§ Task details
Pull every line that holds the word "tiết" from the entries.

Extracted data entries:
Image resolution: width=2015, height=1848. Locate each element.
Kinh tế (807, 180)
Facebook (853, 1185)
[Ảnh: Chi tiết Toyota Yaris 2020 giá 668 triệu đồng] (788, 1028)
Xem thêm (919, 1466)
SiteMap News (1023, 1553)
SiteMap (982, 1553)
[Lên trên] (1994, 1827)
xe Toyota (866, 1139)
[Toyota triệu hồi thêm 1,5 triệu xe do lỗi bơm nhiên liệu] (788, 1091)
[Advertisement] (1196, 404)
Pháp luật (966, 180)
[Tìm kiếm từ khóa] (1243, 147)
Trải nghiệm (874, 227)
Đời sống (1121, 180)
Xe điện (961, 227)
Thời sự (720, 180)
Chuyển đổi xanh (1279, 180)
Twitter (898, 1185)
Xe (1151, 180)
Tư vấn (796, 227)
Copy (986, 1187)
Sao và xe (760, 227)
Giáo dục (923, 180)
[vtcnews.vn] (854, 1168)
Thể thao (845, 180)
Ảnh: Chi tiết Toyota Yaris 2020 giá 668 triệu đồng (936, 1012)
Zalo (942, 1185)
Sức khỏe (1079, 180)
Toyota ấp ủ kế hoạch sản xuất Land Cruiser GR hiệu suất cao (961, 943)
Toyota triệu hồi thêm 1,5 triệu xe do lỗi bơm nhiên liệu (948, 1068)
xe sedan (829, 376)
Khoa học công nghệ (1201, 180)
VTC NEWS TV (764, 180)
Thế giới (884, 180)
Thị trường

§ Answer space
[Ảnh: Chi tiết Toyota Yaris 2020 giá 668 triệu đồng] (788, 1028)
Ảnh: Chi tiết Toyota Yaris 2020 giá 668 triệu đồng (936, 1012)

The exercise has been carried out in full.